Carry the fellow profile on Bankly and financial exclusion in Nigeria forward from its last sentence.

## Extracted text
★ ★ ★ ★ ★ ★ ★
Fellow Portrait
Tomilola Adejana
Bankly
Bankly is the “bank to the unbanked,” meeting the needs of the financially excluded by providing the personal and technological touchpoints they require to digitize their cash and grow their income in a safe and simple way.
Anglophone and Lusophone Africa
NIGERIA
Fellow
2021
Updated March 2021
Traditional financial services exclude a majority of Nigerians
More than half of Nigeria’s 99 million adults are considered underbanked or unbanked, meaning that they have insufficient or no access to traditional financial services such as savings accounts and loans. Many also are part of the informal economy that represents an estimated 38 to 58 precent of Nigeria’s GDP.
This inaccessibility has real impact. Farmers, traders, tailors, or artisans without access to a digital savings account rely on an informal banking system known locally as ajo or esusu, whereby an agent known as a thrift collector gathers cash savings daily from merchants. The system’s personal qualities make it popular, but it poses security risks and offers limited tracking.
★ ★ ★ ★ ★ ★ ★
[Collected data entries]
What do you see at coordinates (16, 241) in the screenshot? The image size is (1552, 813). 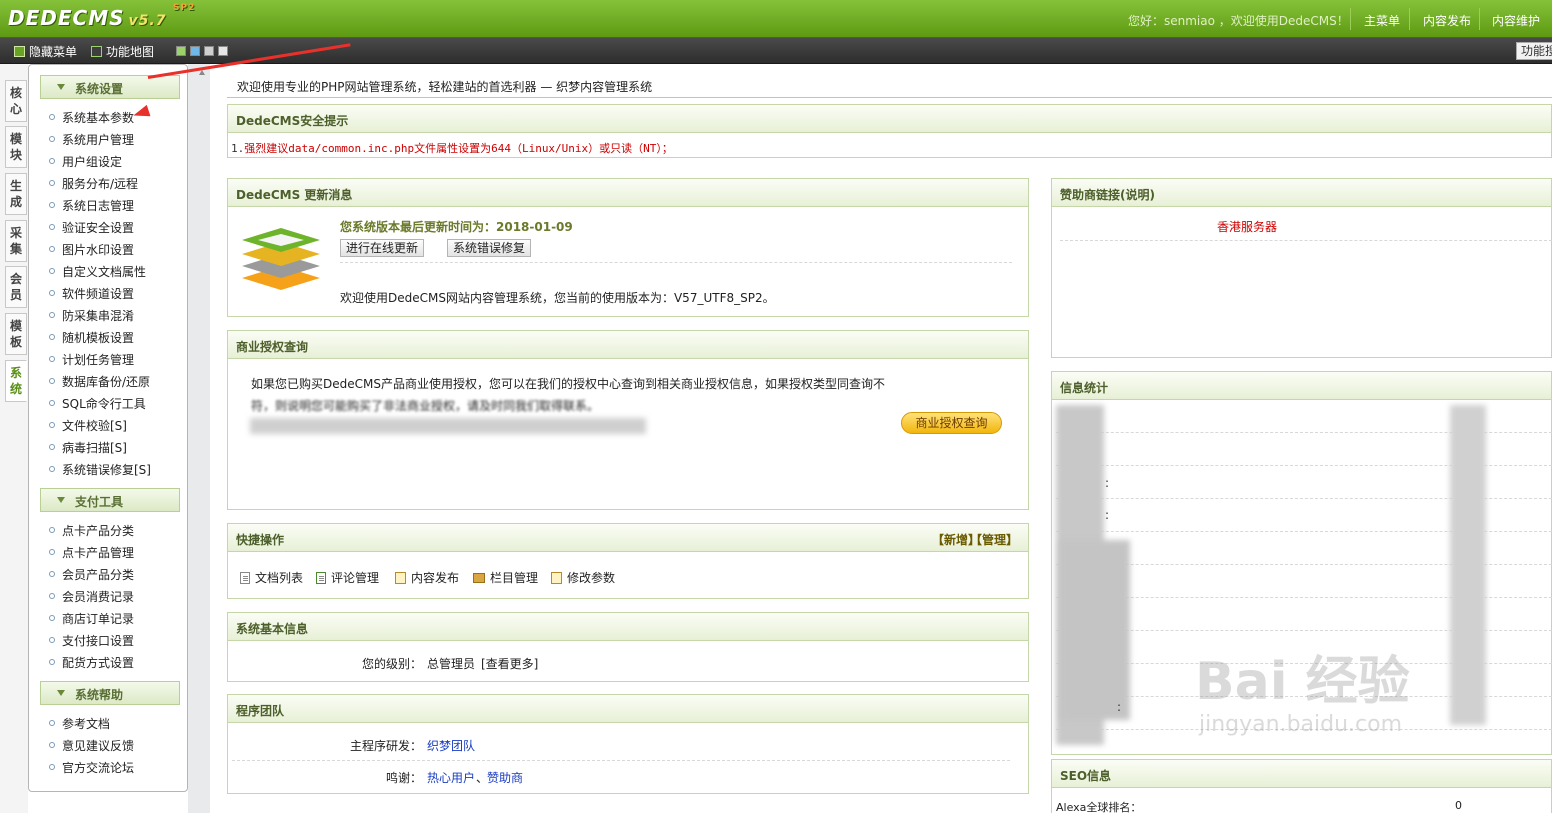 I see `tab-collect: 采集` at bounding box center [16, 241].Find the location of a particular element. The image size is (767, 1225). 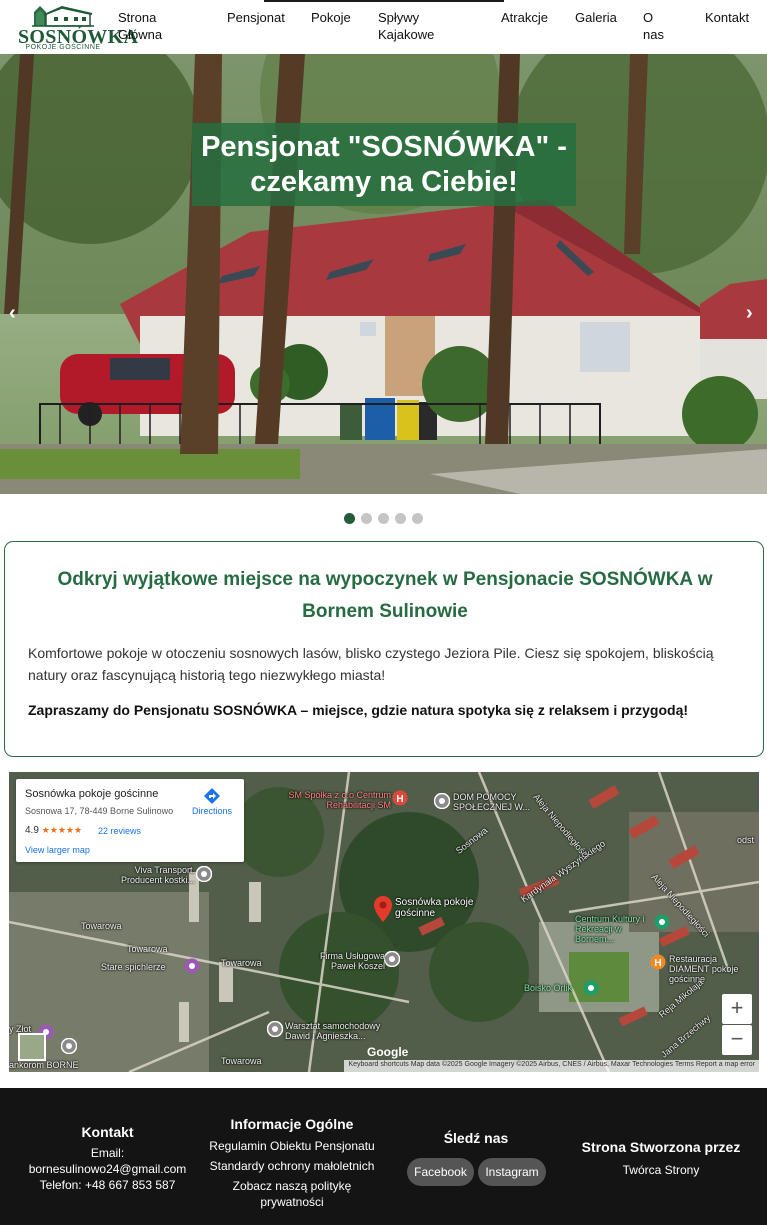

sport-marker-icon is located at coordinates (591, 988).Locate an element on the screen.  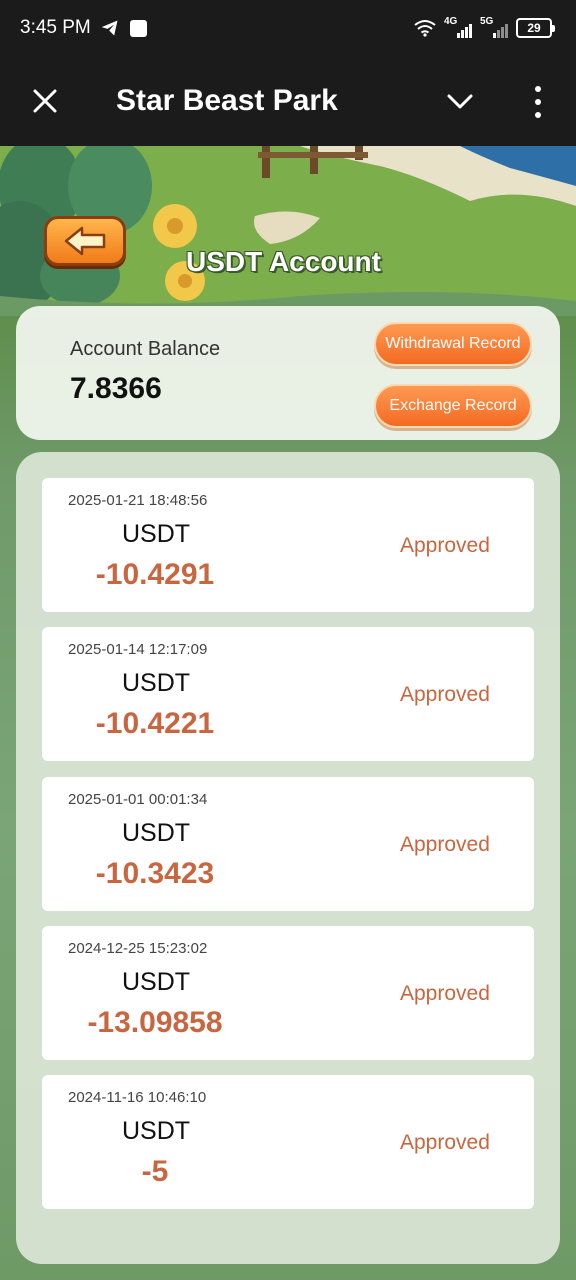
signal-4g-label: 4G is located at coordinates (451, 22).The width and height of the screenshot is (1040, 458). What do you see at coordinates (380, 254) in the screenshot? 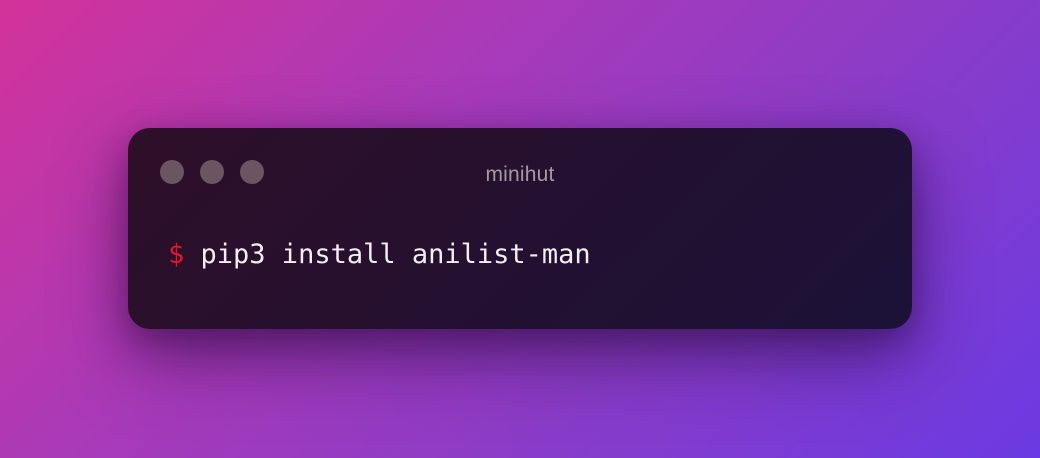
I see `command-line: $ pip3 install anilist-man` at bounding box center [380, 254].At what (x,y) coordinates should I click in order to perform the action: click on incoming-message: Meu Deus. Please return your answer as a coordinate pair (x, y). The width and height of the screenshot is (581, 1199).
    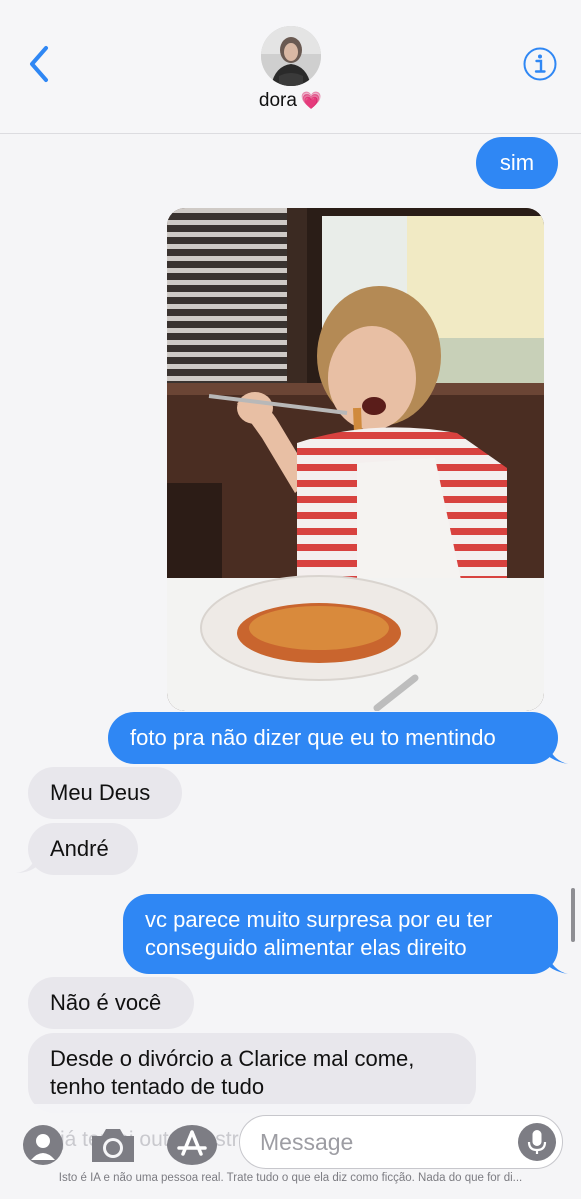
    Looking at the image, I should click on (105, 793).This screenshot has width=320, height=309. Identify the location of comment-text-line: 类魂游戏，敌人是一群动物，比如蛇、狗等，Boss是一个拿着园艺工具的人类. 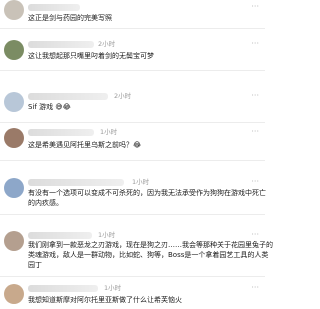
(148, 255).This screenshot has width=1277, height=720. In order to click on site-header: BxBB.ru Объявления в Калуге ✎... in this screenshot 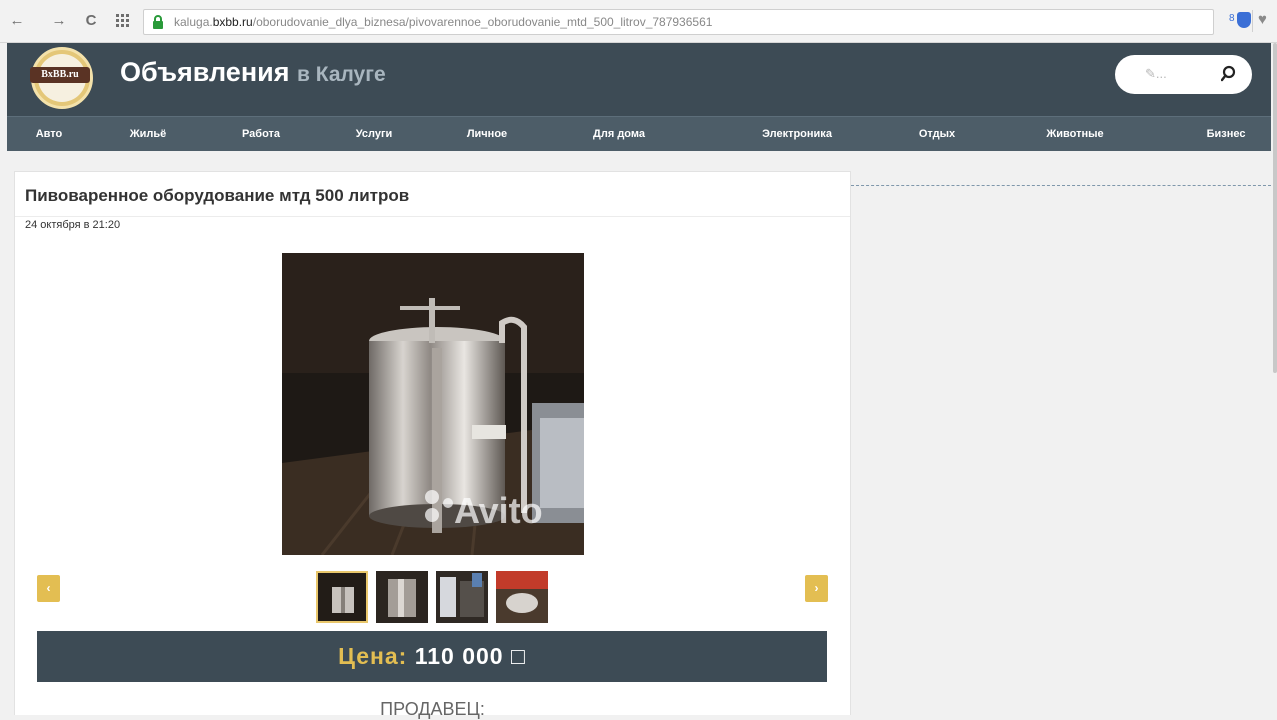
★ ★ ★ ★ ★ ★ ★
## Answer section
Tomilola Adejana observed the challenges of the informal banking system several years ago in a crowded market in Lagos. One day, she says, “There was a lot of chaos in the market. Something was going on with a group of motorcycle riders.” She later discovered that a thrift collector had taken off with their money. “He was nowhere to be found. He defrauded them. With this informal system, there's no succession planning, there's no data to protect savers, nor any help to build a credit profile.”
Tomilola already understood finance from her work as an investment manager in Nigeria and a foray into financial technology through her post-MBA work as a research analyst in Australia and Singapore. She brought this experience back to Nigeria to start Bankly—providing the security, access, and data that is missing from informal banking systems.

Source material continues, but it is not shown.